→ Instructions for the task:
Count how many lines in the data below include "each". Answer with the number only.

——————

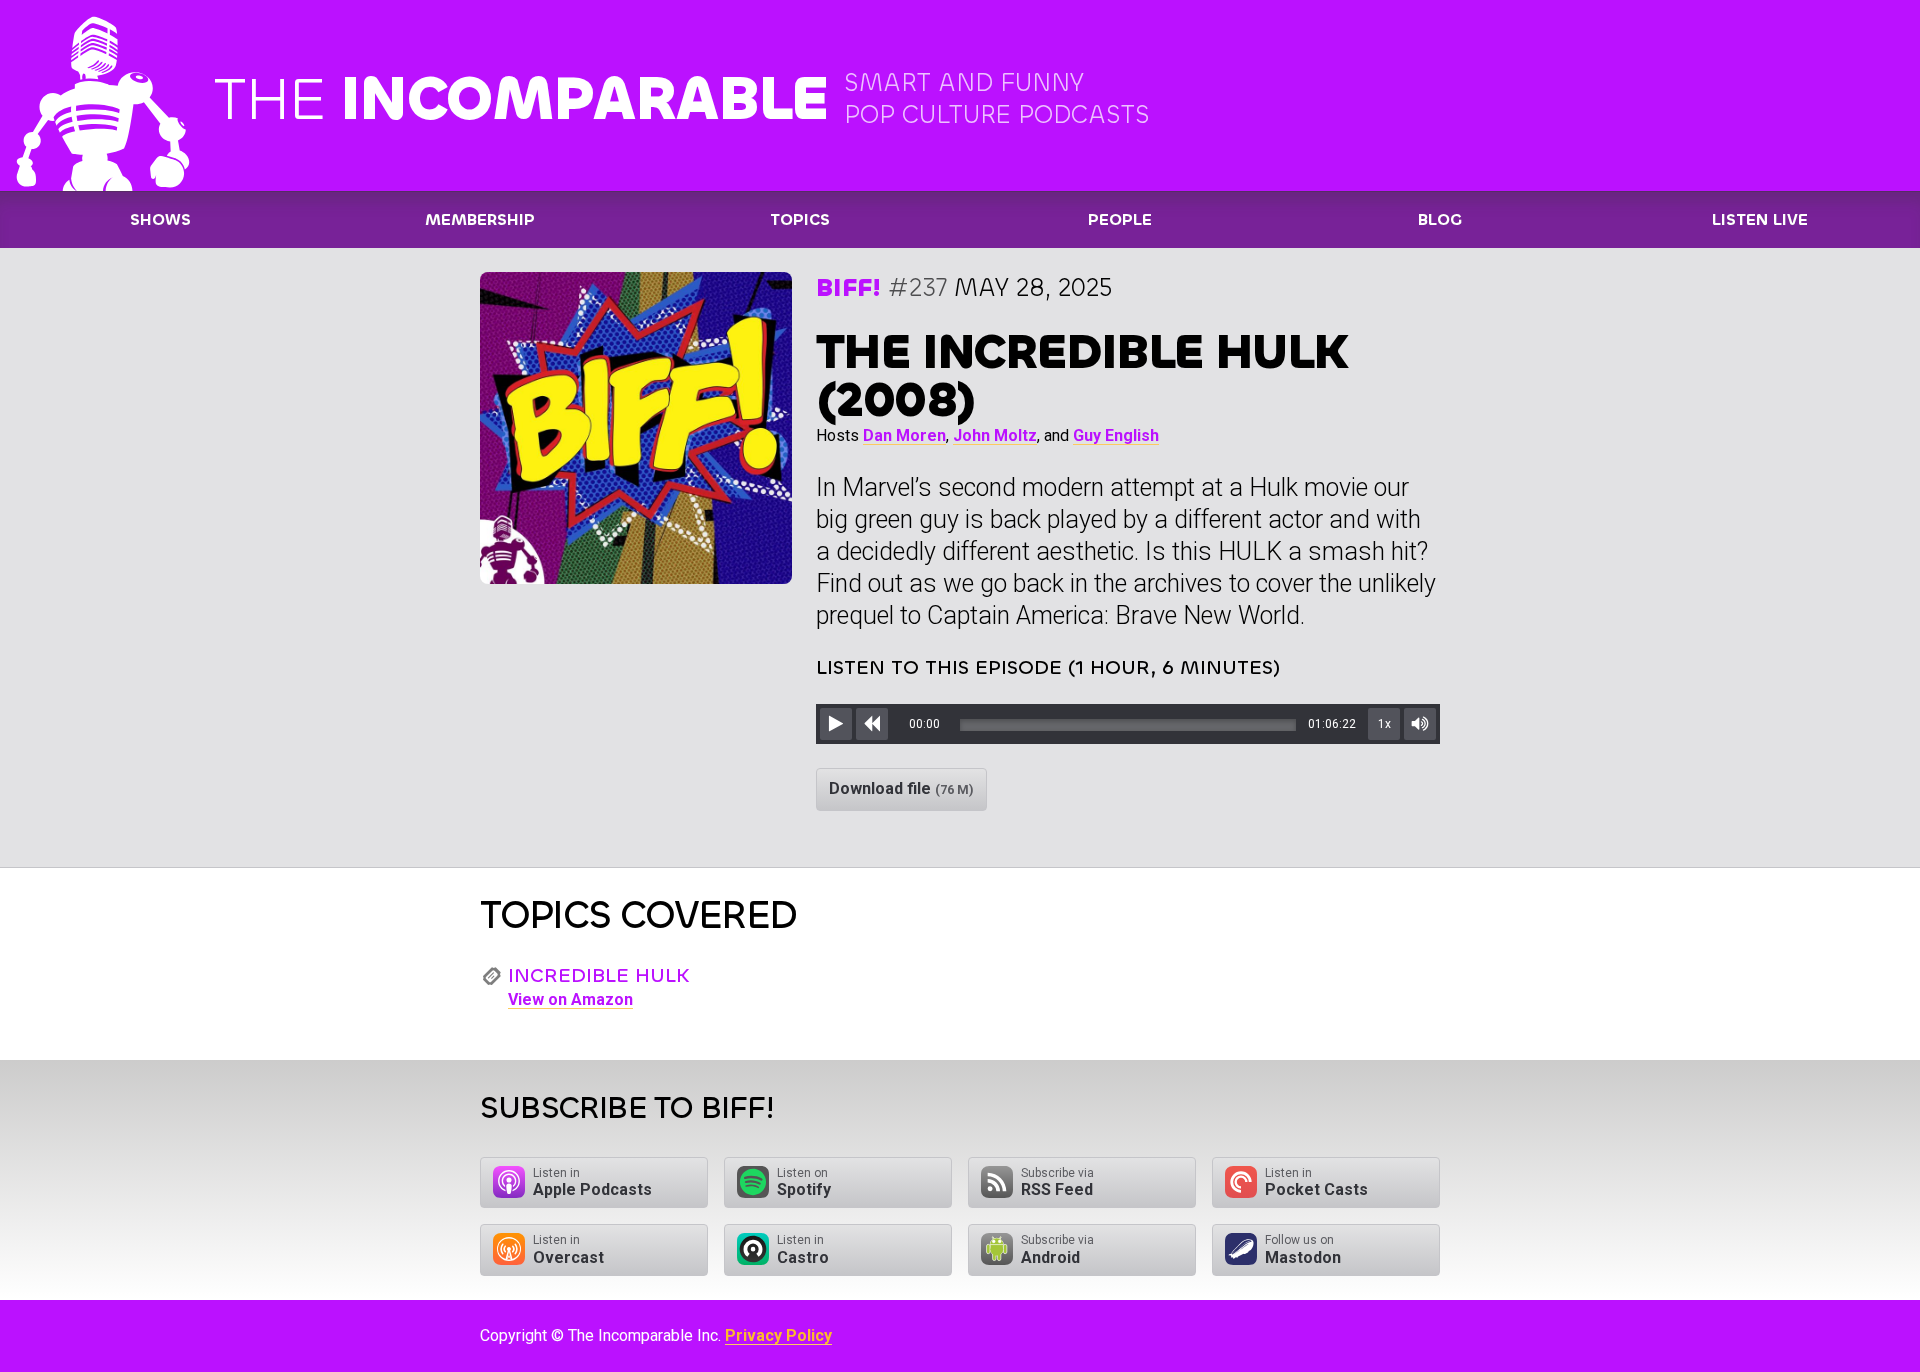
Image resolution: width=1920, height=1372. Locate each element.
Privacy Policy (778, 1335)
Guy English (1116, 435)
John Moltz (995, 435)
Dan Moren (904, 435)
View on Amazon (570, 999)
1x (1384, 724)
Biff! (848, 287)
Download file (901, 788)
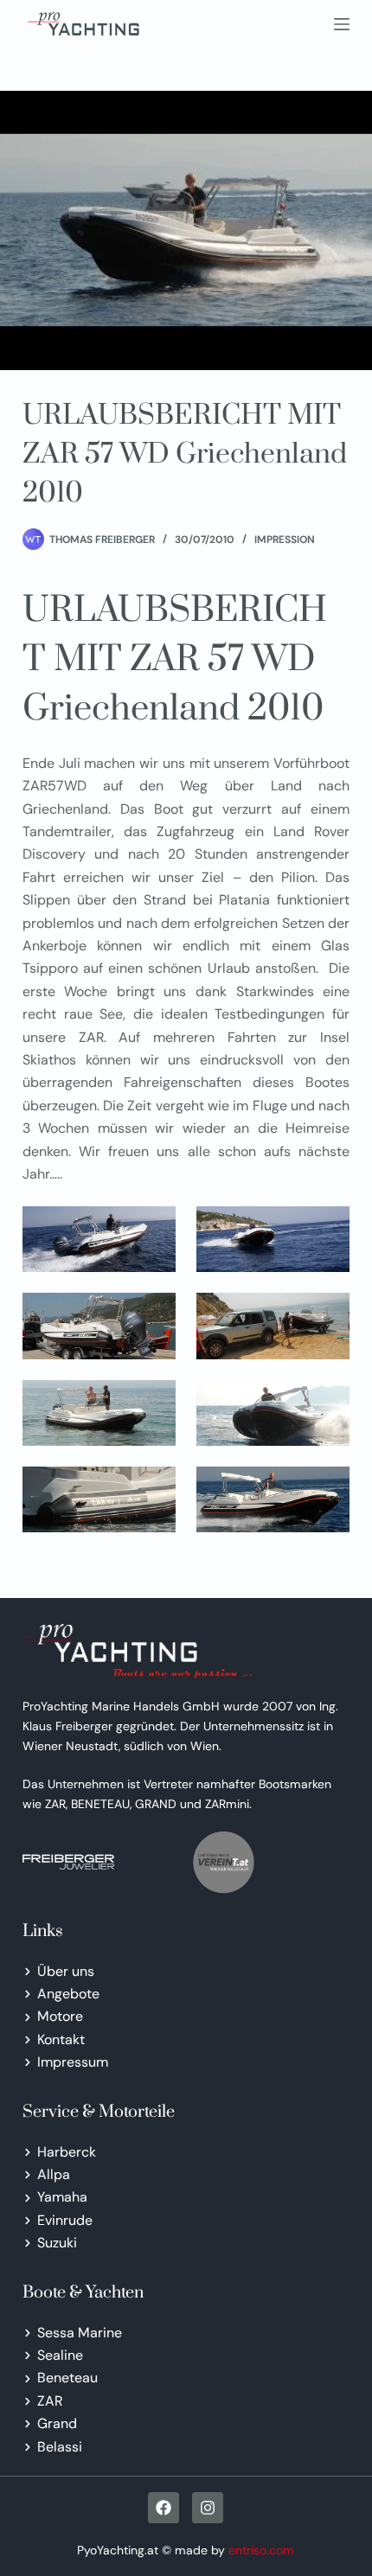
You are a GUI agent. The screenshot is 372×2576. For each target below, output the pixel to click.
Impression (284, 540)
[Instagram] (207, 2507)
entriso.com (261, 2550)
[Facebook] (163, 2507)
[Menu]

——————

→ Answer for the task:
2